The new watches are assembled, sealed and tested in the production line itself. It is important to know that the production of such a Smartwatch is no less complex than that of a mechanical watch. First the case is manufactured in a special factory of TAG Heuer, then they go to Intel. This is where the electronics are put in place. Finally, the case with the screen set in are sent to La Chaux-de-Fonds, where the watch is assembled.

 

Learned from Intel

At one point of the production line, for example, the bezel is pressed onto the case. Another workplace is used to do Wifi and Bluetooth settings. 

Finally the watches are being tested. Several smartphones of different brands are used for this purpose. This setup looks similar to start-ups and companies that want to optimize their apps for different mobile phones. All these steps, I am told, is are steps that Intel did for the first version of the Connected Watch and which can now be done for the first time in La Chaux-de-Fonds. 

Although the weekend is rapidly approaching, work is still in progress. Whether it's the presence of a journalist or the imminent start of sales, I do not know. In any case, it is noticeable that not all the workplaces are occupied and that there are several workstations in the rear half of the room that are not even fully equipped. A manager explains that they would only be used for a special inspection if they were not satisfied with a watch.

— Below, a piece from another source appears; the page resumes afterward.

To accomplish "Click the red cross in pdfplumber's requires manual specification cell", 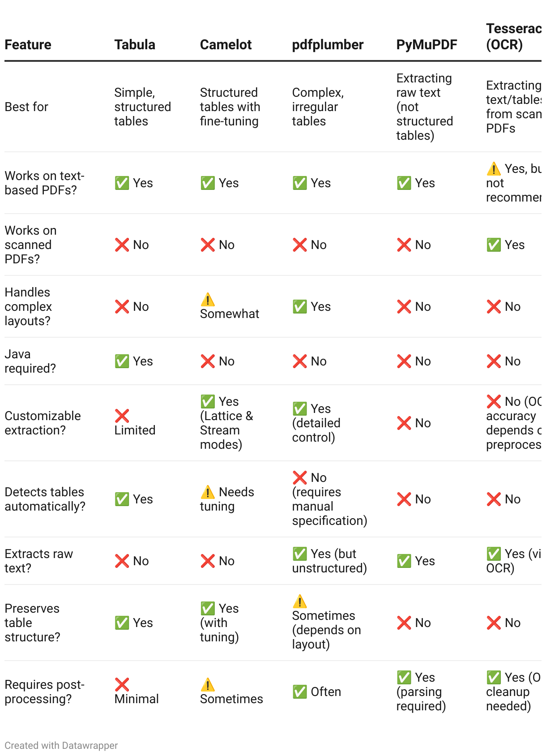I will (300, 477).
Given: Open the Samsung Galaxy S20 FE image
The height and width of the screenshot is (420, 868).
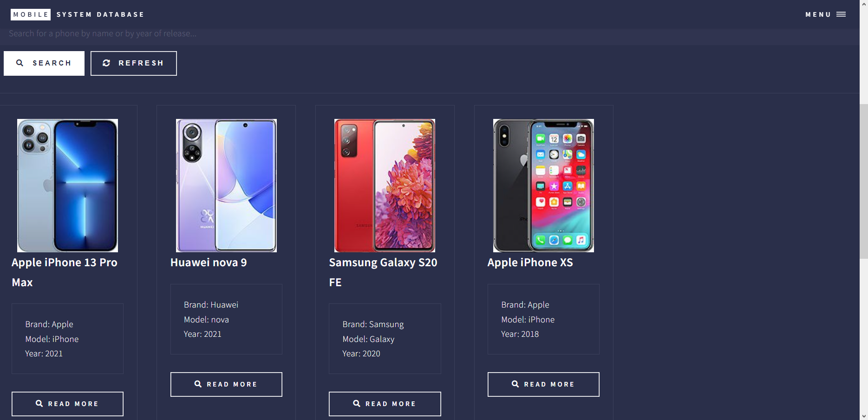Looking at the screenshot, I should point(385,185).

If the new watch will be a success, TAG Heuer is sure to make good use of the additional workstations. Jean-Claude Biver tells me that he has already created 50 new jobs with the new production line. By the end of the year, he hopes, it will be 100.

 

Omega for Bond

But how much practical benefit can be gained from doing building a smartwatch in your own factory, and how much of it is due to marketing? Remember: Jean-Claude Biver is a marketing genius. Thanks to him, James Bond now wears an Omega.

On the one hand, thanks to its own production line, it is easier to talk to people, and processes are faster, explains Biver. But of course, it now also allows him to write "Swiss made" on the new watch. Whether the label of origin has a similar effect on Smartwatches as it does on mechanical watches, however, remains to be seen.

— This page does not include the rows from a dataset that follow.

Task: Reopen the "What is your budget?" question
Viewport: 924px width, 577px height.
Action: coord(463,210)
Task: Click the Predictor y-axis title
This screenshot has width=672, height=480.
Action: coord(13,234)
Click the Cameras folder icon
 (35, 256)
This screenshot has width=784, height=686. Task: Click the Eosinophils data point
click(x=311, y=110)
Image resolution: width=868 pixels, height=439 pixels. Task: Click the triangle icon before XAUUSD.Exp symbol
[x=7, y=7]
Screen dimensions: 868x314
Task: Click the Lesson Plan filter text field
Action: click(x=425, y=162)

If TAG Heuer could assemble and install the electronics itself in the near future without the help of Intel, this would surely be even more spectacular. But it is already a clear sign that TAG Heuer is not only experimenting with the new technology, but is also relying on it. And so TAG Heuer has succeeded in doing something that rarely or never happens in Silicon Valley. While the companies there have their products built and assembled in China, TAG Heuer does it locally. And so the Uhrental differs from the Silicon Valley. Here, the clever minds not only invent and design, they also do the manufacturing themselves.

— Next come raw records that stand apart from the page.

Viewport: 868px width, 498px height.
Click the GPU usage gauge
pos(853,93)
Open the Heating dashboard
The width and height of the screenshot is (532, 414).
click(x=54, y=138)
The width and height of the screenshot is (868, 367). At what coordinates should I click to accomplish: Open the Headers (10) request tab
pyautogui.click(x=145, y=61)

On the way home I encounter a last parallel to Silicon Valley. The bus driver kindly tells me that I got on the wrong bus. It's the bus for the Cartier employees. If I don't want to go to the factory, I have to wait for the next bus. Like in San Francisco, there are company buses here. And

As my bus back to the train station passes the famous watch factories, I wonder which experiments the other Swiss watch companies are doing behind closed doors and if they will ever see the light of day.